What to work on. Copy exactly. Begin at the line containing "Image resolution: width=1057" and stop at the last line of the entries, omitting any pictures.

Data records.
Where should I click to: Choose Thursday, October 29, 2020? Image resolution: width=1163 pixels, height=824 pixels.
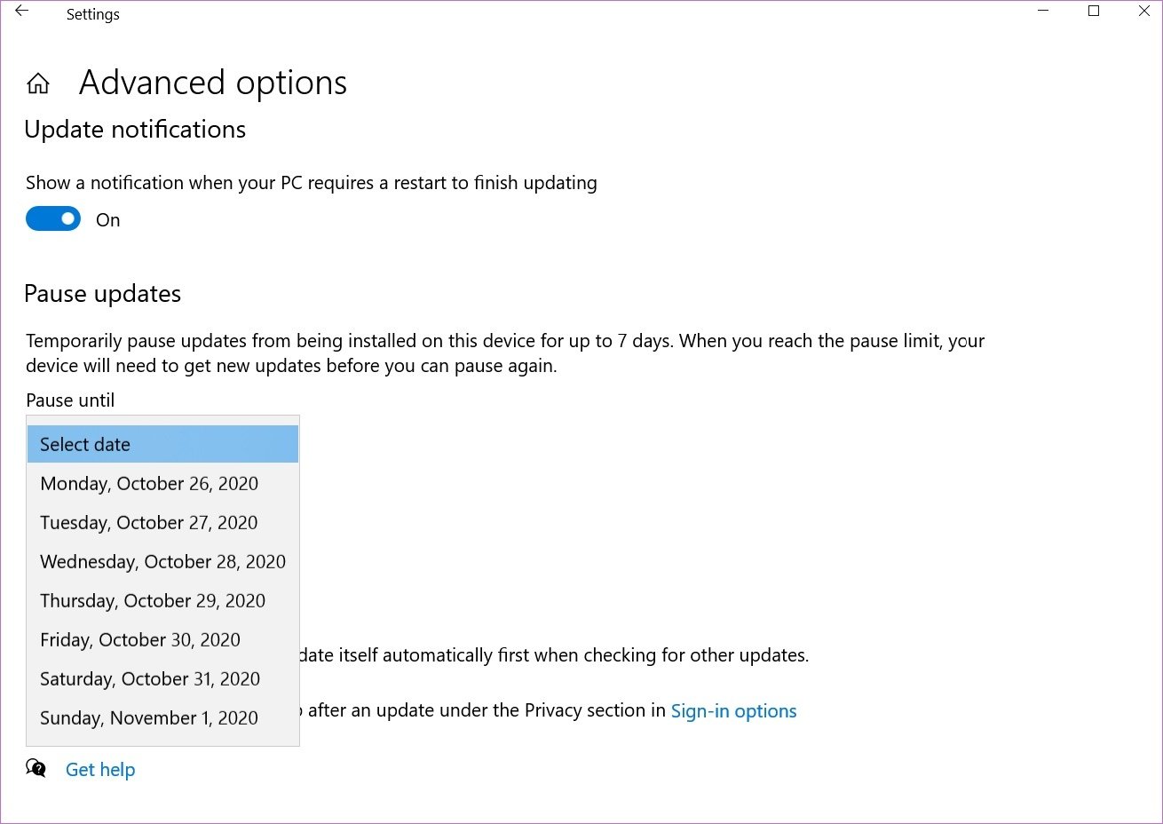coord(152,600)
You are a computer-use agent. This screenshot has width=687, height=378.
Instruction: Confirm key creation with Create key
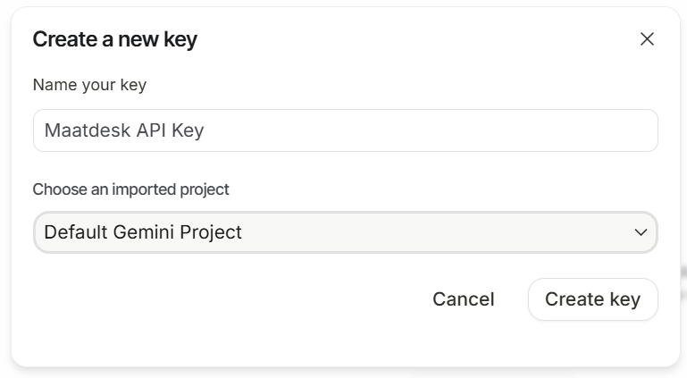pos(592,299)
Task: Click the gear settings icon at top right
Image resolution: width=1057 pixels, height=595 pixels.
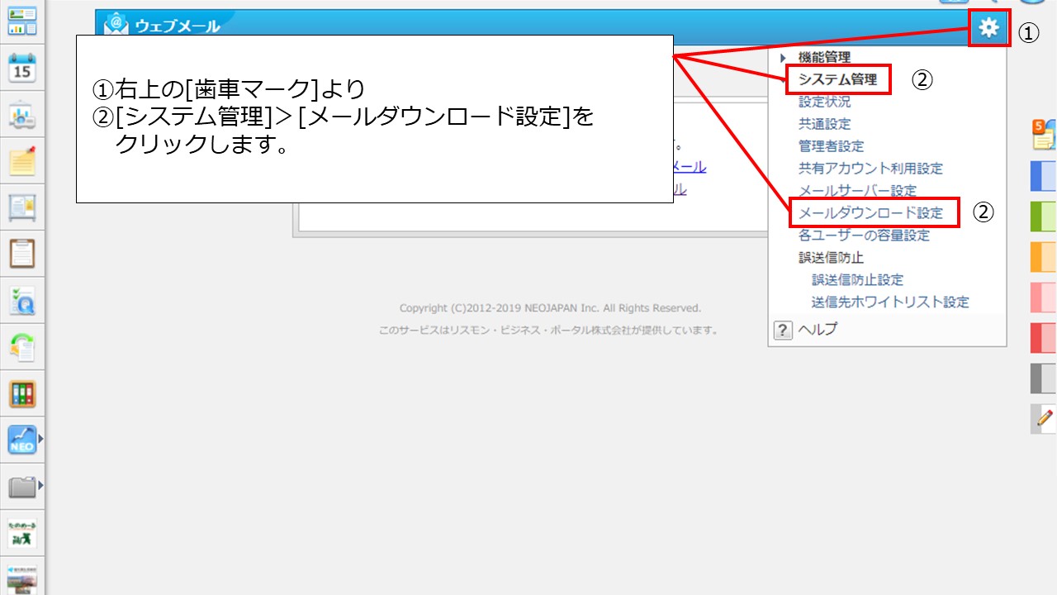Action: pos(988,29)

Reply to the task.
Image resolution: width=1057 pixels, height=595 pixels.
Action: pos(988,29)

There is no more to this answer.